I Keep Telling People IT is Hell
Four of the Top 10 Worst Jobs in the World are IT Jobs
I have worked in IT, or IM as they now prefer to label it, for 35 years. I started when a computer the size of a bedroom could only do one thing at a time and you had to feed in a punched card deck about two foot long to tell it what you wanted it to do.
This was back when computers did not have a screen, the input data was spooled in from reels of punched paper tape (shown at right), and the results produced (i.e., the output) spewed out as hundreds or thousands of fanfold 15” x 11” pages of paper (shown below). This ‘output’ then had to be decollated (i.e., the carbon paper between the multiple copied removed) and boxed up and sent to the required departments via air freight or courier.
Seriously. I have decollated hundred of miles and boxed up many tons of fanfold output from the IBM 1130 I first started working on in IT, and then later the CDC Cyber computers we upgraded to. Then called couriers to dispatch it off to the various divisions of the company eagerly awaiting their daily, weekly, or monthly ‘computer’ reports on whatever it was that they got computer reports.

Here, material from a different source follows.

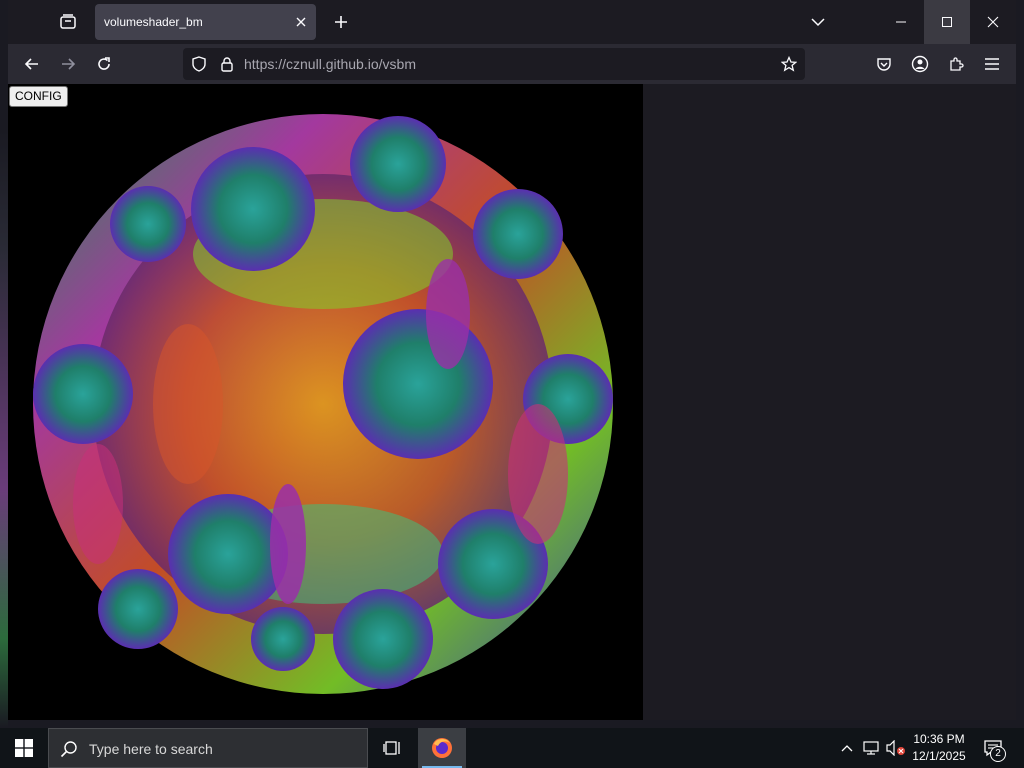  I want to click on desktop-wallpaper-edge, so click(4, 429).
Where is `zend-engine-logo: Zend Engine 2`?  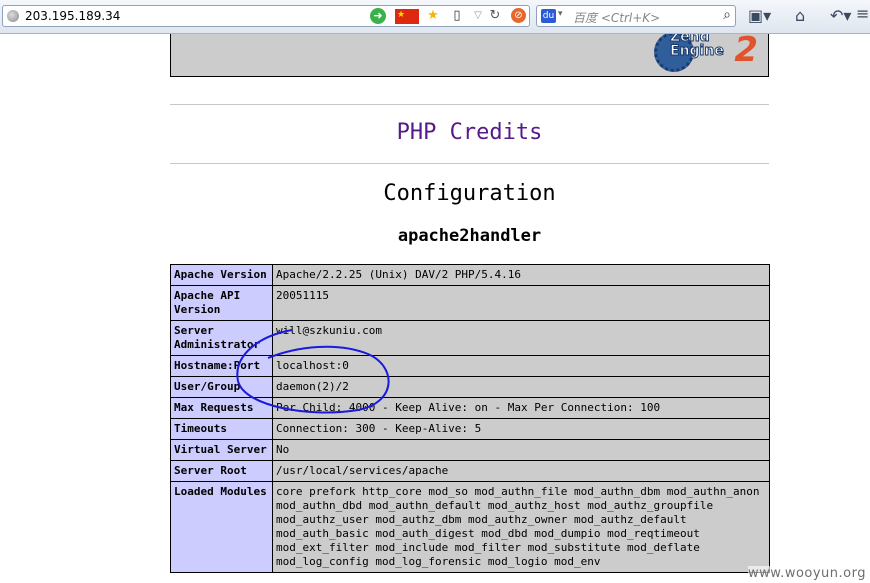 zend-engine-logo: Zend Engine 2 is located at coordinates (708, 54).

But stuff always went wrong. Departments would not send you all their input data for the run and you would not find out until after the run (making the whole job run useless). Or the paper tape reader would jam. Or a job instruction card deck would somehow get out of sequence. Or you would get a disk error on one of the 500KB disks used by the computer. Couriers would not arrive on time to get the boxed output to the required destination by the required time. And many other things I cannot recall. All of which caused intense stress because “whole departments are stopped waiting for this”. It was hell. It was intense. It was extremely stressful.
Well in 35 years it has got a lot worse.
According to a posting on CNBC (here) the ten most hated jobs are:
- CIO or Director/Manager of IT/IM.
- Director of Sales and Marketing.
- Product Manager.
- Senior Web Developer.
- Technical Specialist (IT/IM).
- Electronics Technician.
- Law Clerk.
- Technical Support Analyst (IT/IM).
- CNC Machinist.
- Marketing Manager.
From this list items 1, 4, 5, and 8 are IT/IM functions and how they missed out IT/IM Project Manager from this list I have no idea. Maybe it is sort of embedded in item 5.
Some of the problems with working in IT/IM are:
- When someone contacts you they ALWAYS have an issue (they are not calling for a chat), and they expect you to know precisely what the issue is and to fix it then; within minutes—and the reality is that it is going to take hours and probably days and they get angry when they realise this.
- Over the last 10 years or so in IT, despite all the box ticking about planning and design, the reality is that due to modern business pressures and unrealistic expectations almost all IT/IM projects are not completed before the next initiative starts to roll over. This means that users of the system hardly get time to work out how to use it before it starts to get upgraded or replaced.
- With so much more interconnectivity and integration of computer systems and applications the chance of making a change that will adversely impact other connected systems or applications has increased significantly. Ten or so years ago it was unheard of that a change to a tool like Microsoft Excel or the Web browser (e.g., Internet Explorer) could cause collateral damage to business systems but these days, due to functional integration, a simple update to Excel can cause widespread grief across a business. Because of the combinations and variations it is impossible to test all likely outcomes even if you had a year to conduct testing, but you generally only have a couple of weeks allocated for this.
- The other thing with working in the bowels of IT/IM in a large company is that it only takes one simple press on the Enter key, or a click on an OK button, to instantly cause a catastrophe that affects a whole department or the whole business; and it can take hours or days to get things back to working order again.
At least once a week I say to someone where I work “IT is hell. What on earth possessed us to choose a career in IT?”